The problem:
Reproduce exactly, as they appear in the listing, all lines from the one containing "Where should I click to: Select the Additional" down to the one containing "click(x=823, y=534)", both included, and output nothing else.

Supplied data:
|---|

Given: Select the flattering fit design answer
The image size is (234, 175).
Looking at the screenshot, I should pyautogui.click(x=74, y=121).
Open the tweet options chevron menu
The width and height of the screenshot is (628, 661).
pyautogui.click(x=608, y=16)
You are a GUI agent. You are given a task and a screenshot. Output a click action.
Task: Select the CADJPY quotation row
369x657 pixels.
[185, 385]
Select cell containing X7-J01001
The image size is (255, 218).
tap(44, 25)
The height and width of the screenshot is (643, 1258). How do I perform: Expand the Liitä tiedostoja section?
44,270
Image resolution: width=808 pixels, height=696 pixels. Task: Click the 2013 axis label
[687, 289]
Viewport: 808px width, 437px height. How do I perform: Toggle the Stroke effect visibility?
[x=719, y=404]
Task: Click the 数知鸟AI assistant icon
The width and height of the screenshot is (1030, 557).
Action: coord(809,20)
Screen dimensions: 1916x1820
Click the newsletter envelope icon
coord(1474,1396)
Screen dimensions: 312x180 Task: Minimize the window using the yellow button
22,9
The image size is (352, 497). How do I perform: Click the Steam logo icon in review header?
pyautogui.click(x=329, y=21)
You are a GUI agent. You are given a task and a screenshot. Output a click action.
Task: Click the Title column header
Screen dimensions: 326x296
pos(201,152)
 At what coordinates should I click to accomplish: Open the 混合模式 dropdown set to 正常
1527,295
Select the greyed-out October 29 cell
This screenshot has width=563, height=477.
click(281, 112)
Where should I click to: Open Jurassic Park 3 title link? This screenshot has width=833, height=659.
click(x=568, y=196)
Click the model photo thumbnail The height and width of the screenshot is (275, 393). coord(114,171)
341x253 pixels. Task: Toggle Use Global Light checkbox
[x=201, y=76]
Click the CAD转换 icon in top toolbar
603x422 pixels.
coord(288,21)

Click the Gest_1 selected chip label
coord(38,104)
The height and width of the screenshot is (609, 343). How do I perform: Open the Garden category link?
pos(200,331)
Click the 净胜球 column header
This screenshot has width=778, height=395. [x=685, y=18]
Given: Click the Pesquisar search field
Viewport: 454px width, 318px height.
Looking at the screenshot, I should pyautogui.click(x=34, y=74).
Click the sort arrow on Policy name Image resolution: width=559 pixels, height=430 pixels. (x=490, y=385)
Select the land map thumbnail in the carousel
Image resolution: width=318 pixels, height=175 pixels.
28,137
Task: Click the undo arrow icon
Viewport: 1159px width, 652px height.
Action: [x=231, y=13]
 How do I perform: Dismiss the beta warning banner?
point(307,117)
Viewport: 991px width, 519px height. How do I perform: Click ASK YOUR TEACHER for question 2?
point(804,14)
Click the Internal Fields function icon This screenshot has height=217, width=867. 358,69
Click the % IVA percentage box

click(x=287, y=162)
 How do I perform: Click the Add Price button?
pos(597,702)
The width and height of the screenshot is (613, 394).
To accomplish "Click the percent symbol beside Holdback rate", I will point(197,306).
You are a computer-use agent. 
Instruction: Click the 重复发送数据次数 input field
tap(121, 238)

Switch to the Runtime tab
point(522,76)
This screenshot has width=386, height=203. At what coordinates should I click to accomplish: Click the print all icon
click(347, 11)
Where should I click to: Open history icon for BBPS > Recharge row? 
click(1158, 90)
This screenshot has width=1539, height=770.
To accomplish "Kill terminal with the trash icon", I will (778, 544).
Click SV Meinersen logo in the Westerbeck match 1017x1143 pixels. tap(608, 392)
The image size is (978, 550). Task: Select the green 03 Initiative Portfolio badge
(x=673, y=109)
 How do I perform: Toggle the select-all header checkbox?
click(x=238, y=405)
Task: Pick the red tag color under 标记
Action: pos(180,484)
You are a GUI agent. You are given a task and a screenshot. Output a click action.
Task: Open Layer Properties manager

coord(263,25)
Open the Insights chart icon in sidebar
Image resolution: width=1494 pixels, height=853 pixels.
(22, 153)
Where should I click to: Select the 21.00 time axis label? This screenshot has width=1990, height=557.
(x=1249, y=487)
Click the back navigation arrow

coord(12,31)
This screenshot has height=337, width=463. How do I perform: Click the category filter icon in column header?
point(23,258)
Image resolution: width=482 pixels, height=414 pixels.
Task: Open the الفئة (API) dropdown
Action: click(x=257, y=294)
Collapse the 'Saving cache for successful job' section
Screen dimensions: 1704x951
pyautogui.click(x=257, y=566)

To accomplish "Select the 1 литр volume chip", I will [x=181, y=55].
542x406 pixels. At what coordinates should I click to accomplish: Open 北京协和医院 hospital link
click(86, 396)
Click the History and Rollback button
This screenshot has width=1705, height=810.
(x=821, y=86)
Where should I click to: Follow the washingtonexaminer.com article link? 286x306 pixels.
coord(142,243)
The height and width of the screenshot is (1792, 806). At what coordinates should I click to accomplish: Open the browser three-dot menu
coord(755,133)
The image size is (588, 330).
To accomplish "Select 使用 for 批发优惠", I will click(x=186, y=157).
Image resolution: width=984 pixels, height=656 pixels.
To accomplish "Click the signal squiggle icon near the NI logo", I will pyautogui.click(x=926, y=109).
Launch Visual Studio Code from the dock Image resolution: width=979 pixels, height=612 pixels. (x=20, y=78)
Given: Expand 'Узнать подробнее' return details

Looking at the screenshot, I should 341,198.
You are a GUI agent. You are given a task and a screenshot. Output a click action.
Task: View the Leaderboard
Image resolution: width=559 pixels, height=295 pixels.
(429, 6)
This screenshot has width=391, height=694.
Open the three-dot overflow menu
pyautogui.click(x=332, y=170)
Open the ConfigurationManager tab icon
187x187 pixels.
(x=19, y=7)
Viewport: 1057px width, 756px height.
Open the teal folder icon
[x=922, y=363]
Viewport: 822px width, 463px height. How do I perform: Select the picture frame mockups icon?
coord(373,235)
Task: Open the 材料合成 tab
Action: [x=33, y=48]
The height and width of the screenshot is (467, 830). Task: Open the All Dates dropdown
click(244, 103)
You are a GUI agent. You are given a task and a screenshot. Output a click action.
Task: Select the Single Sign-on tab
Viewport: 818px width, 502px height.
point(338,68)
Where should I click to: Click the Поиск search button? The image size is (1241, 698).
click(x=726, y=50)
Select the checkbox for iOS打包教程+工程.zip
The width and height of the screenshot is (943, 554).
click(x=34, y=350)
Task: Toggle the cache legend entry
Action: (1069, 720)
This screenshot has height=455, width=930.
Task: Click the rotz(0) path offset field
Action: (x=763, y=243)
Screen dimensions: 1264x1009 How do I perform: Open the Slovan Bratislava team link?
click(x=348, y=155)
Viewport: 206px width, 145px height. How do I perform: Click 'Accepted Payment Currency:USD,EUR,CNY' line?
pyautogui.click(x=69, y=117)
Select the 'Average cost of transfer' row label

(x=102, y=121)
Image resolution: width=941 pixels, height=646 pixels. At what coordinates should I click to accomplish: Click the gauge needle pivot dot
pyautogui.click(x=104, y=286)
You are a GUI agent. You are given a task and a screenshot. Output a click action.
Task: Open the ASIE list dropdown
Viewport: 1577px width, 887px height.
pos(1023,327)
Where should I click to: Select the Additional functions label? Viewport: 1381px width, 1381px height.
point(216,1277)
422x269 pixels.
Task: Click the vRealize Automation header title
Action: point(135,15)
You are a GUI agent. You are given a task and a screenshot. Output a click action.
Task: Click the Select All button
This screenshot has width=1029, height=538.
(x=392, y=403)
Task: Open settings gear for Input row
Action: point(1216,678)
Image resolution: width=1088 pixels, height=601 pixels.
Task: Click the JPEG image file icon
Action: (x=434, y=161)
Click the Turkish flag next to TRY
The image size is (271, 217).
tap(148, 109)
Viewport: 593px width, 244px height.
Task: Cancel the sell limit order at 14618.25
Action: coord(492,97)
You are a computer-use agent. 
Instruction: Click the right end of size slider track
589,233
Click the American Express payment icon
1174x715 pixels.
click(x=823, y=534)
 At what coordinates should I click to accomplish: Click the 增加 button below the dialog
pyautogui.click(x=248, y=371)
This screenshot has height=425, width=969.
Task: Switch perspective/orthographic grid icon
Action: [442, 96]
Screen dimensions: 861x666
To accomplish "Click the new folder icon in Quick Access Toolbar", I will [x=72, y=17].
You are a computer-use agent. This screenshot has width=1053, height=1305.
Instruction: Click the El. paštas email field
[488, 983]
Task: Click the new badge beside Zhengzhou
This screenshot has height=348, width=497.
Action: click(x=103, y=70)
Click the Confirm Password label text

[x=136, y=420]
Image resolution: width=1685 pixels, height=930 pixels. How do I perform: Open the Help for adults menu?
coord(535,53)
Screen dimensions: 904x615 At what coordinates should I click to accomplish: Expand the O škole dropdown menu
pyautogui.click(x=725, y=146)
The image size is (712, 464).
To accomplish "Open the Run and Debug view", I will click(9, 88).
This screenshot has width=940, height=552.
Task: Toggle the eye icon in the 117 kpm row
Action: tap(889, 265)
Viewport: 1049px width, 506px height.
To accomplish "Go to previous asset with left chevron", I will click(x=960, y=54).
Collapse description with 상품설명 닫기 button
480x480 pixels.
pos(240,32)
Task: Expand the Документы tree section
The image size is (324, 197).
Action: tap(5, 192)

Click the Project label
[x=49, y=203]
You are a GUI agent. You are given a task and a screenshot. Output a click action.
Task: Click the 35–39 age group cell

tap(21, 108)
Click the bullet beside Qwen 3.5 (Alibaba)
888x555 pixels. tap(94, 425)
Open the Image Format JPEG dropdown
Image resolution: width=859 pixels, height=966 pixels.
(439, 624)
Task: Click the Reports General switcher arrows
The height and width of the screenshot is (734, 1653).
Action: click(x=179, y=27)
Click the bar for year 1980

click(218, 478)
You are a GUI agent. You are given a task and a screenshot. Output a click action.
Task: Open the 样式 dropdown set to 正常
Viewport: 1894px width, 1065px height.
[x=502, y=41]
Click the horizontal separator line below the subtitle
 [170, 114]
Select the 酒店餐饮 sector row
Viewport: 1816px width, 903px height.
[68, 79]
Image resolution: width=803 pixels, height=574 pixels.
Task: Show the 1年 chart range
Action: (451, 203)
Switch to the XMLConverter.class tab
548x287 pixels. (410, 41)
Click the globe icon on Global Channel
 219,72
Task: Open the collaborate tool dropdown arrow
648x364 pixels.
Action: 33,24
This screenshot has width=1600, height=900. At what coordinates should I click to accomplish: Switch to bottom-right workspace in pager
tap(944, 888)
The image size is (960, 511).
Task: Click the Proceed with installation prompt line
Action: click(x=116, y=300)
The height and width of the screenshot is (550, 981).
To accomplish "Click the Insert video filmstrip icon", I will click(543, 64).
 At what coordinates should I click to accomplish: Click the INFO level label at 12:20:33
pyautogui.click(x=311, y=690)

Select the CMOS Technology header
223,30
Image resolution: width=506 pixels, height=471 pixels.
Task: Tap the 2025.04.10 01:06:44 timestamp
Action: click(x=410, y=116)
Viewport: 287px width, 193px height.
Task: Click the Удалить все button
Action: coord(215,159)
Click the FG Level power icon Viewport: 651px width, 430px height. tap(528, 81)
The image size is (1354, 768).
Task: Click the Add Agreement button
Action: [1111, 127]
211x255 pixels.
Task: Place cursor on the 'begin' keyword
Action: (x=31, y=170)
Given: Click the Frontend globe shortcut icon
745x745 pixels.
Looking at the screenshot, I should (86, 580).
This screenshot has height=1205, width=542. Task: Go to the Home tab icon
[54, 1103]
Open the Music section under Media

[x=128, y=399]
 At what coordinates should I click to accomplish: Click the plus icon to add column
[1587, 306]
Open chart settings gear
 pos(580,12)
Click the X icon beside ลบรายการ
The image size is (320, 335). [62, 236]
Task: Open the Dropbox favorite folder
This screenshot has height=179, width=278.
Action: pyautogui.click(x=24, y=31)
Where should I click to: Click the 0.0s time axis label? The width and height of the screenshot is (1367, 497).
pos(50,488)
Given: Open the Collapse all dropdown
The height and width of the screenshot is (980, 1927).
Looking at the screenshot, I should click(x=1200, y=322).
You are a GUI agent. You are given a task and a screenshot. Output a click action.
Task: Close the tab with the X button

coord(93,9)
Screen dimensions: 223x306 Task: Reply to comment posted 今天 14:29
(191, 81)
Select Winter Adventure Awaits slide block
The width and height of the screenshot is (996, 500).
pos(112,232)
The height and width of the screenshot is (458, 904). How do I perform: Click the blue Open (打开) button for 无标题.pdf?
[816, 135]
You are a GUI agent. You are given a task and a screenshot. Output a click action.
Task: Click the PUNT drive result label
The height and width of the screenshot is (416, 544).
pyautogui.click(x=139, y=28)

|---|

Exercise solution:
Where should I click to: Select the Additional functions label? Viewport: 1381px width, 1381px height.
point(216,1277)
422x269 pixels.
Task: Click the vRealize Automation header title
Action: point(135,15)
You are a GUI agent. You are given a task and a screenshot. Output a click action.
Task: Click the Select All button
This screenshot has width=1029, height=538.
(x=392, y=403)
Task: Open settings gear for Input row
Action: point(1216,678)
Image resolution: width=1088 pixels, height=601 pixels.
Task: Click the JPEG image file icon
Action: (x=434, y=161)
Click the Turkish flag next to TRY
The image size is (271, 217).
tap(148, 109)
Viewport: 593px width, 244px height.
Task: Cancel the sell limit order at 14618.25
Action: coord(492,97)
You are a computer-use agent. 
Instruction: Click the right end of size slider track
589,233
Click the American Express payment icon
1174x715 pixels.
click(x=823, y=534)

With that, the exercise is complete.